Plaintiff has failed to allege that he engaged in any protected conduct, or that Defendant Stanaway's misconduct ticket against Plaintiff was false or otherwise done in retaliation for any protected conduct that Plaintiff engaged in. Plaintiff merely alleges that Defendant Stanaway wrote a false misconduct ticket against Plaintiff on January 9, 2012. Plaintiff's conclusory allegation of retaliation, without any "concrete and relevant particulars," is insufficient to state a claim against Defendant Stanaway. See Salstrom v. Sumner, No. 91-15689, 1992 WL 72881, at * 1 (9th Cir. Apr. 10, 1992); see also Ashcroft v. Iqbal, 556 U.S. 662, 678 (2009) ("Threadbare recitals of the elements of a cause of action, supported by mere conclusory statements, do not suffice."); Harbin-Bey v. Rutter, 420 F.3d 571, 580 (6th Cir. 2005) (noting it is well recognized that "retaliation" is easy to allege and that it can seldom be demonstrated by direct evidence). Consequently, Plaintiff's claim against Defendant Stanaway fails.

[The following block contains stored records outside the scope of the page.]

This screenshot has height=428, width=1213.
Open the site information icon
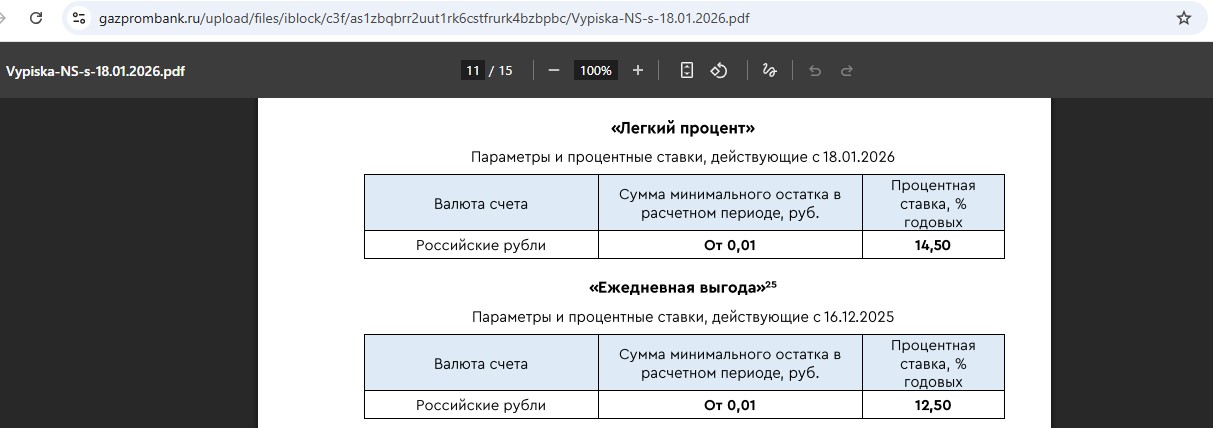click(x=80, y=18)
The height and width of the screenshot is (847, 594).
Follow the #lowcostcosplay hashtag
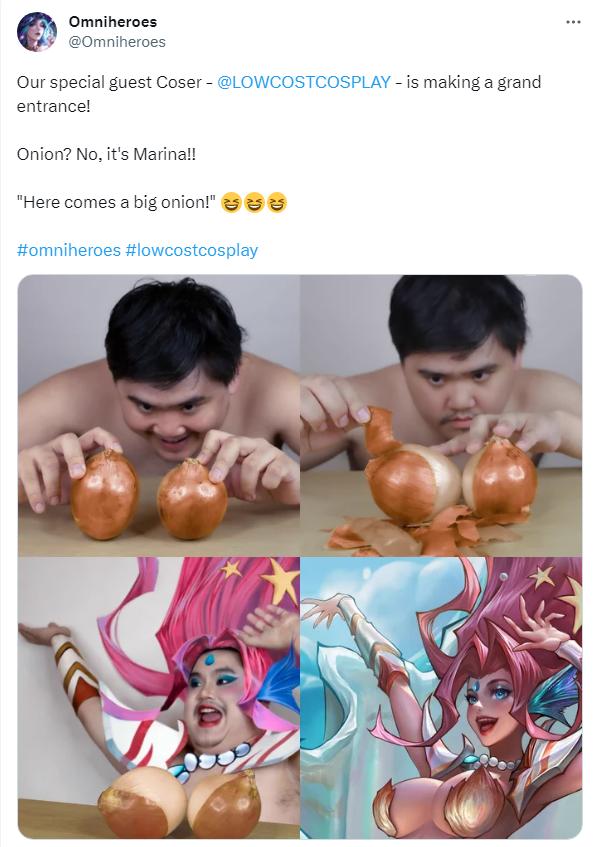191,250
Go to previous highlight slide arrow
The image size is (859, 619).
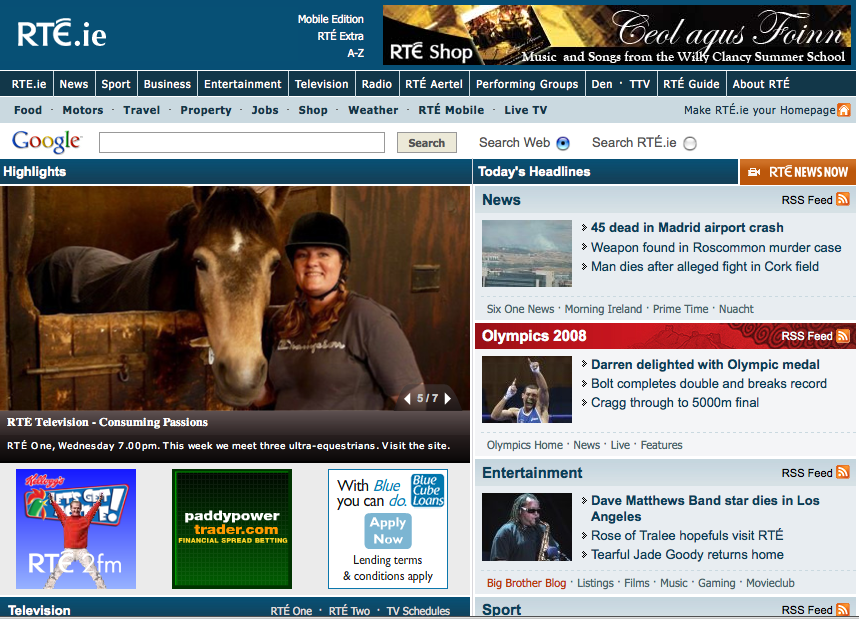(x=408, y=398)
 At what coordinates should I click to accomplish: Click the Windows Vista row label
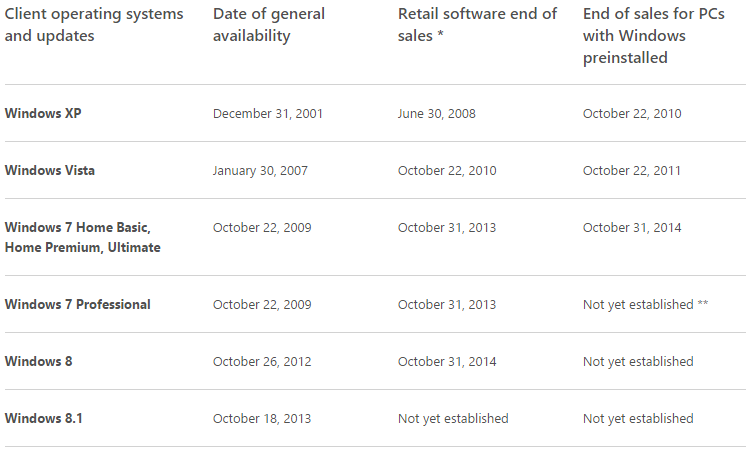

ii. February 2, 2012: Defendant Savoie
Plaintiff next alleges that on February 2, 2011, Defendant Savoie threatened Plaintiff in retaliation for Plaintiff's grievance practices. PageID.15. Specifically, Plaintiff asserts that he was called into Defendant Savoie's office, and Defendant Savoie told him that:
I want to be elected to at least two terms as sheriff[.] What you['re] doing is reflecting badly on me, you need to stop what you['re] doing or you['re] going to find yourself isolated and I will do what ever [sic] it takes to get you to stop[.] My staff, undershe[r]rif Bitner Lt Horke and especially Sgt Rose will follow my lead and instructions no matter what they are to the letter . . . I have spoke[n] personally to the prosecutor at least three times about you and so has Sgt Rose[.] You can either let this blow over and stop what you are doing and go home, or keep pushing shit around here and in court and you will go to prison . . . . I have running mates for the position of sheriff[.] You are doing just the sort of things that they want to make me fail at being elected as sheriff, and I cannot have that.PageID.15. Plaintiff asserts that the conduct Defendant Savoie was referring to was Plaintiff's consistent filing of letters of concern, complaints, and civil complaints. PageID.15.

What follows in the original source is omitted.